_Direction_
In the listing from the line containing "Task: Click the Employer Comments label" through its last line, put "Manager Notes" in place of "Employer Comments" and write those lines out again with everything else unchanged. Leave the pictures out.

_Data provided_

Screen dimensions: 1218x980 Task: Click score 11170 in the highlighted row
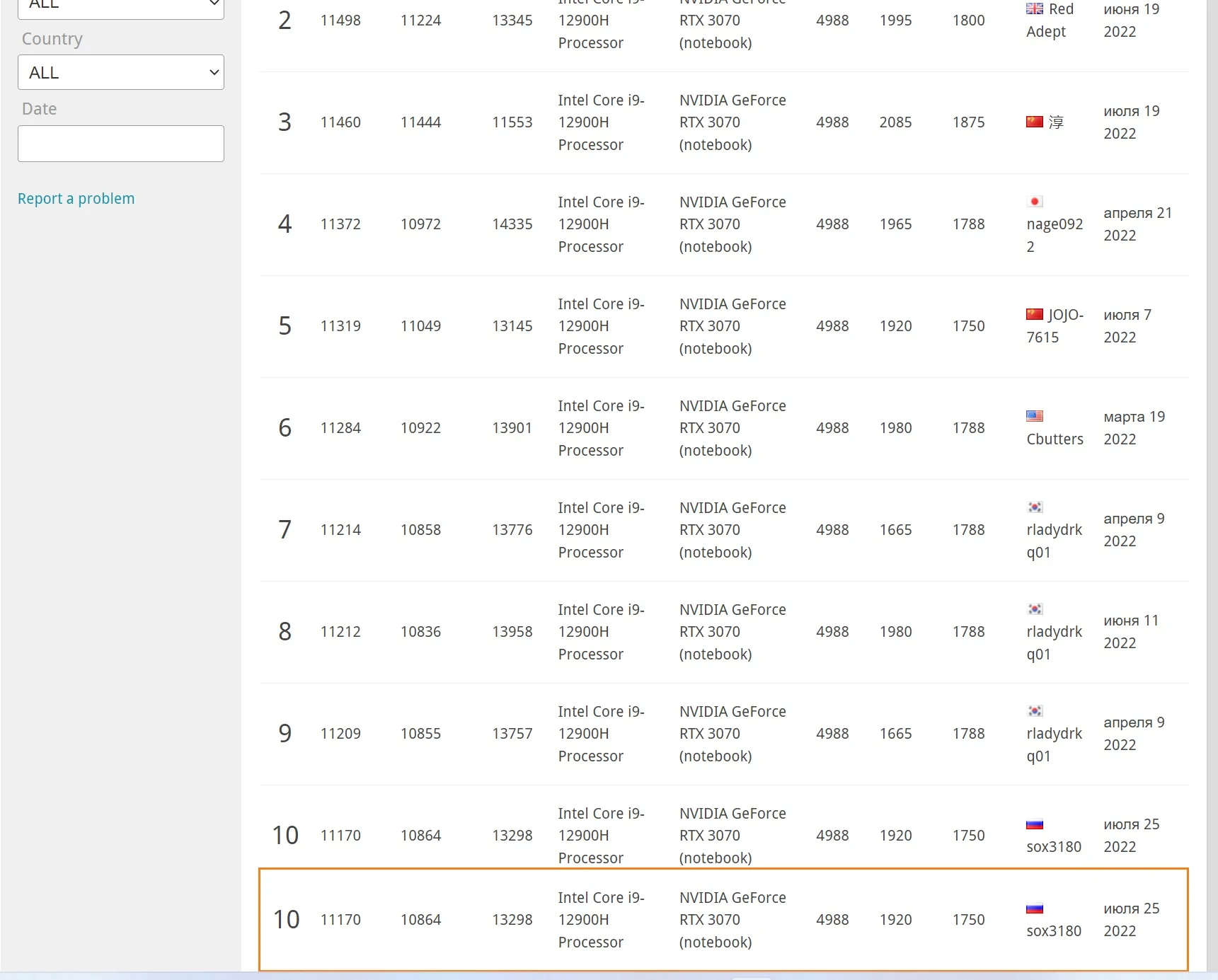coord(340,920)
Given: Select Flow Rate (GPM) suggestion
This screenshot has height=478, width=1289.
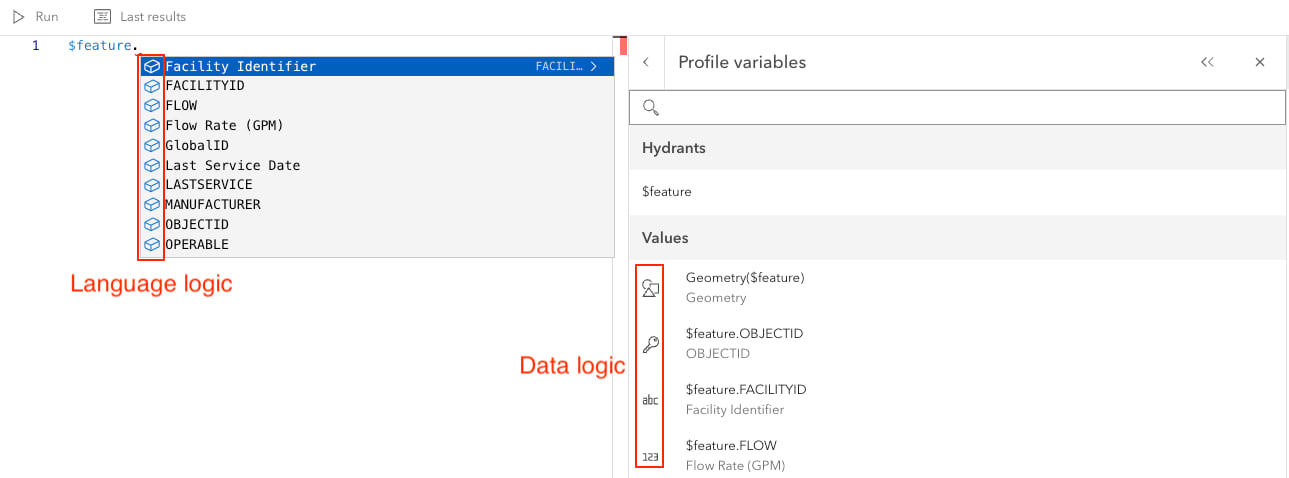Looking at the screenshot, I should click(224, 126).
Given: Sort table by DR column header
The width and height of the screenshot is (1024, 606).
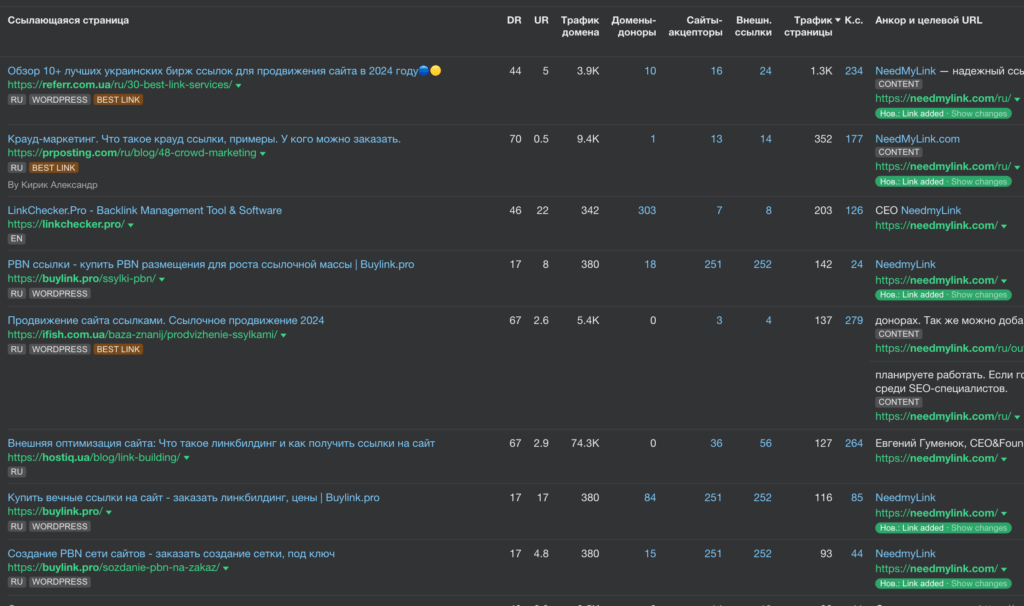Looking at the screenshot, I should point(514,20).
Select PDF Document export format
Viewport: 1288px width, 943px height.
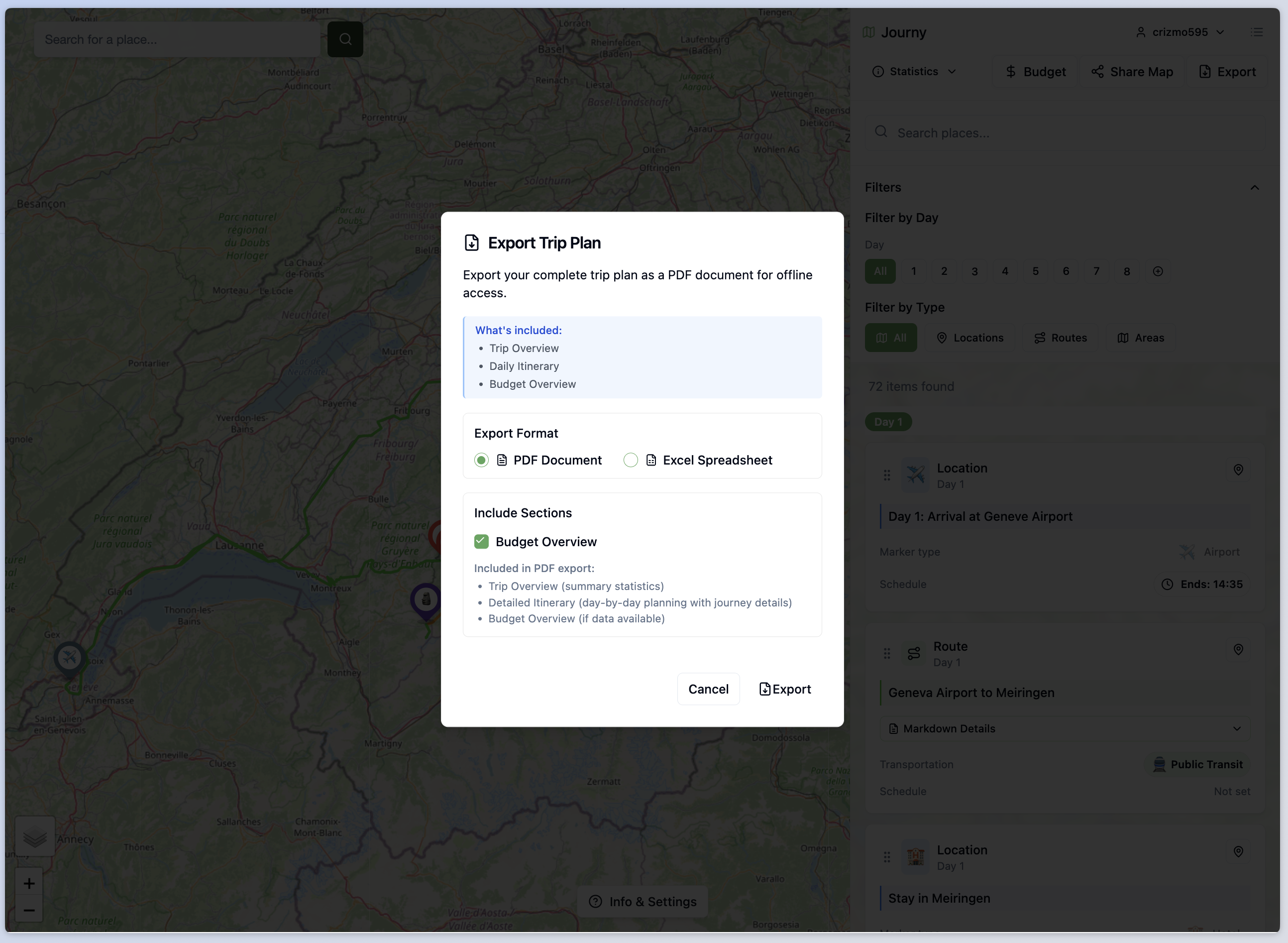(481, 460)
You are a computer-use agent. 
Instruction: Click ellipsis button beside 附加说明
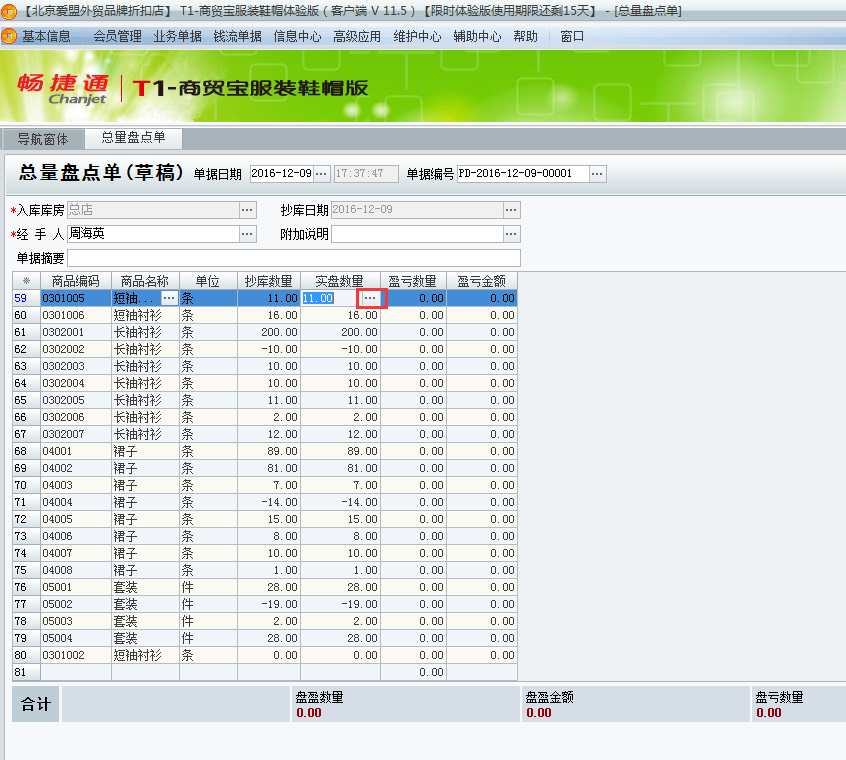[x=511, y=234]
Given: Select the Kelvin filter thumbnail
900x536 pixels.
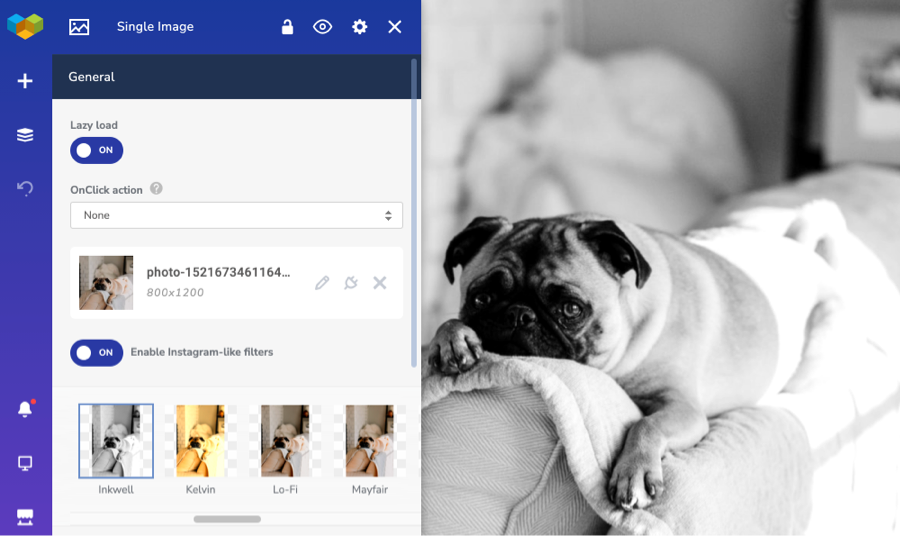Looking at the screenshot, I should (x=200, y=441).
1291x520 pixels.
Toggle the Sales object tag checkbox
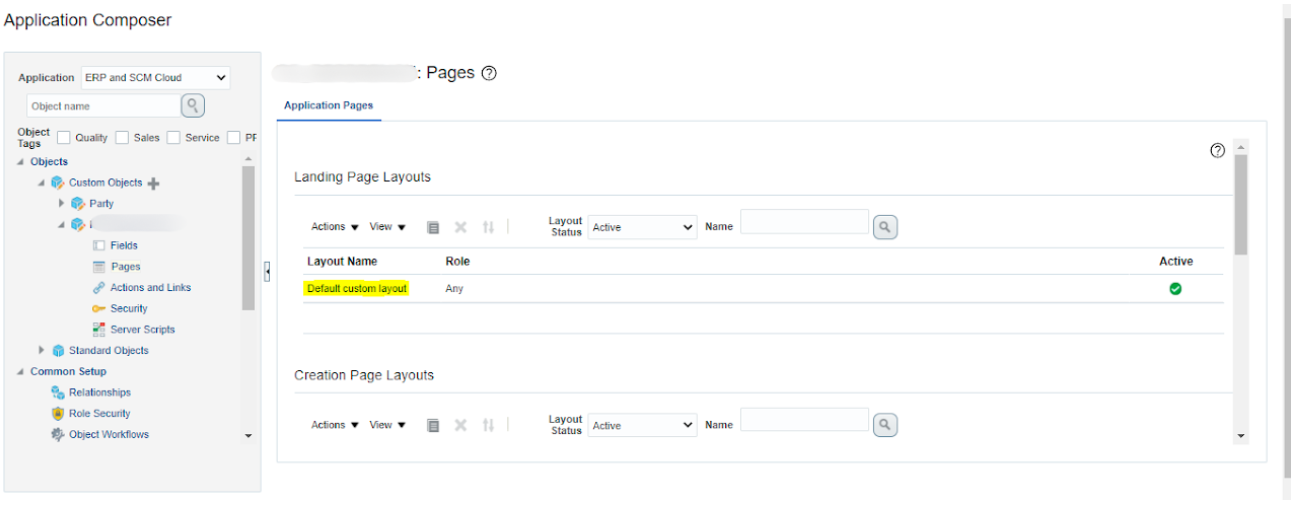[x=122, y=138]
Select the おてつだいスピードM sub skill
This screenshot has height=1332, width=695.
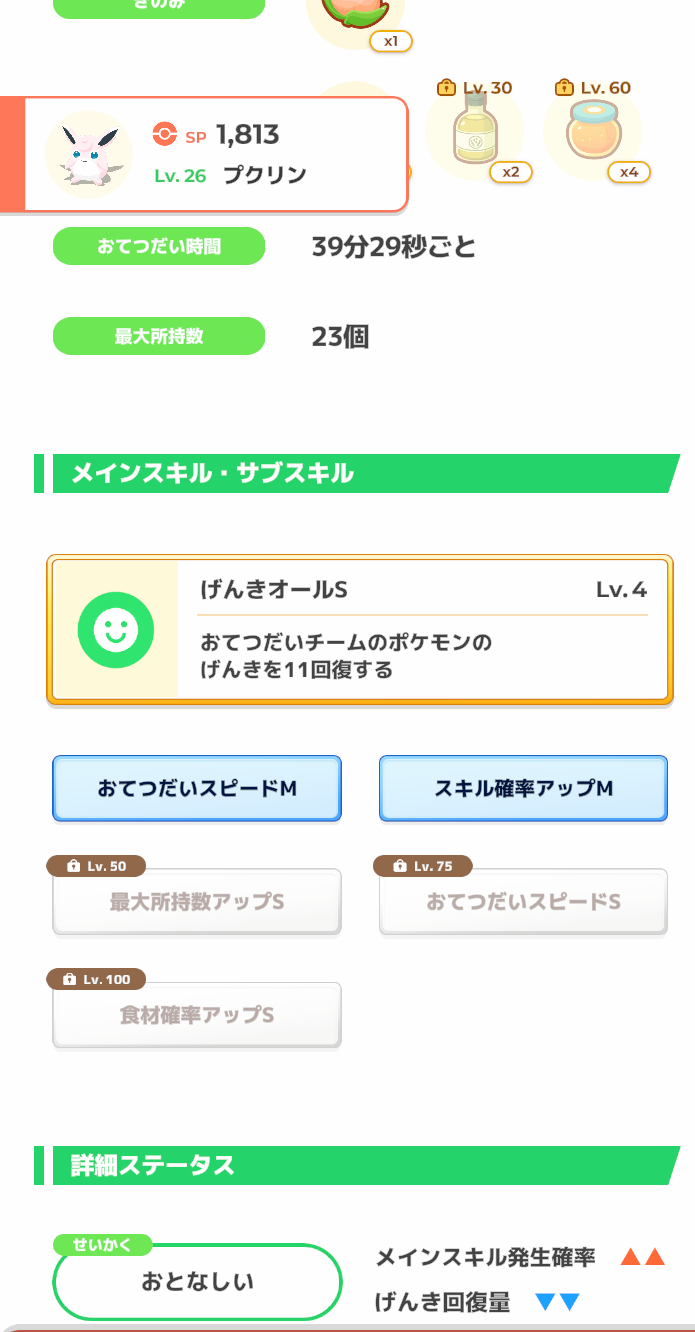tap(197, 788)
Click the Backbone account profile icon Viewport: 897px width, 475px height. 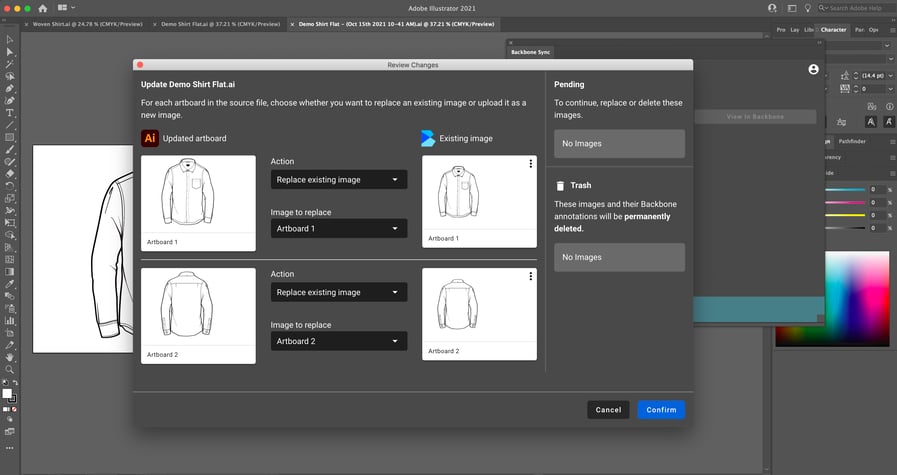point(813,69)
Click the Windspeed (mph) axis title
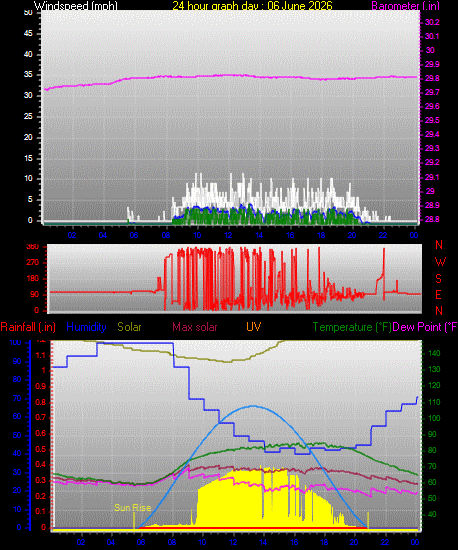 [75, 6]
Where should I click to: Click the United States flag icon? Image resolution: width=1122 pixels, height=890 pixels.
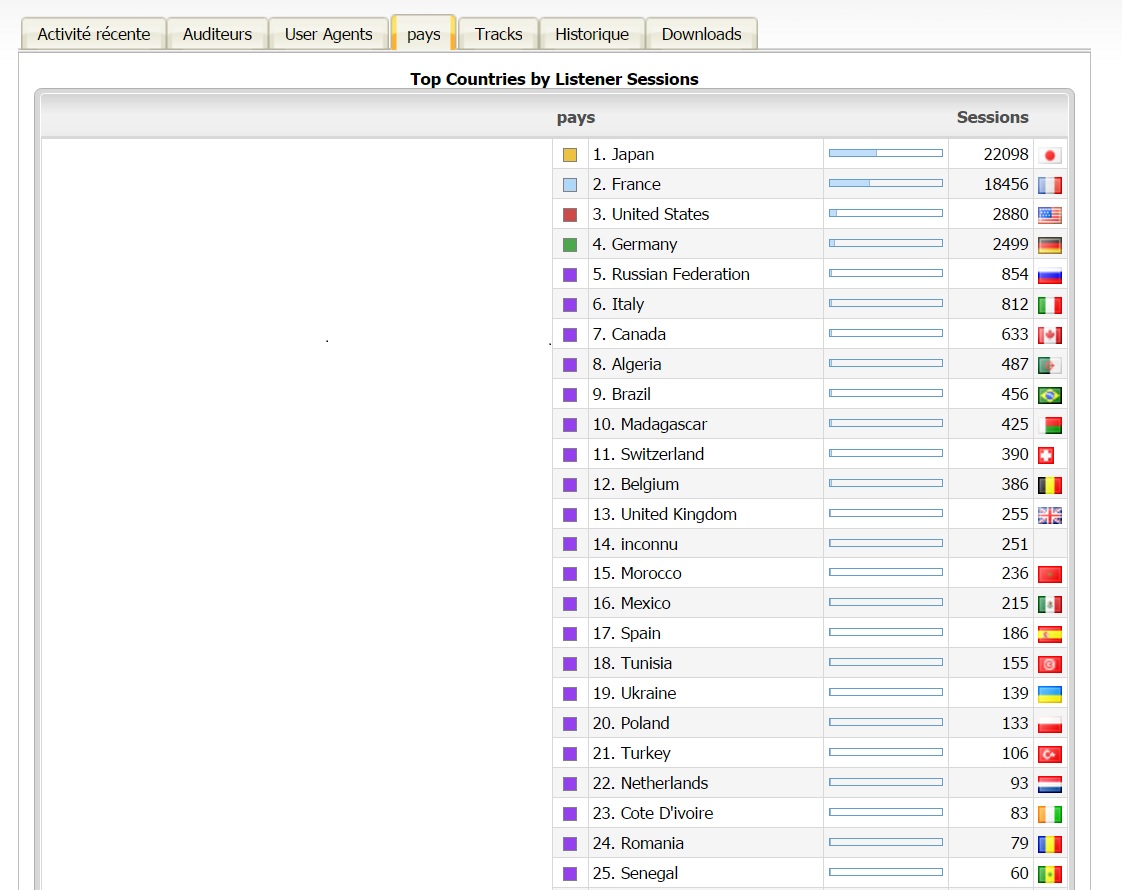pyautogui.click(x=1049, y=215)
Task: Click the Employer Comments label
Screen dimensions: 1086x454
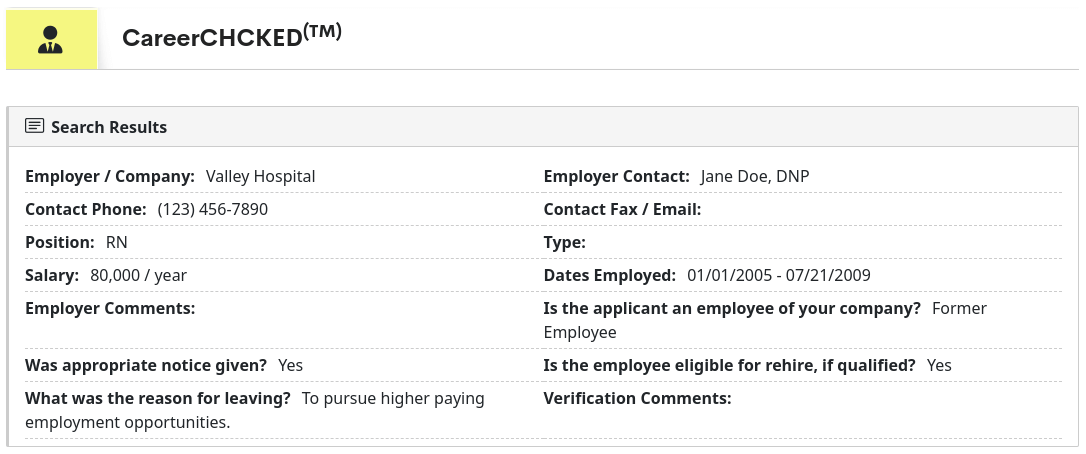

_Problem solution_
Task: Click the Manager Notes label
Screen dimensions: 1086x454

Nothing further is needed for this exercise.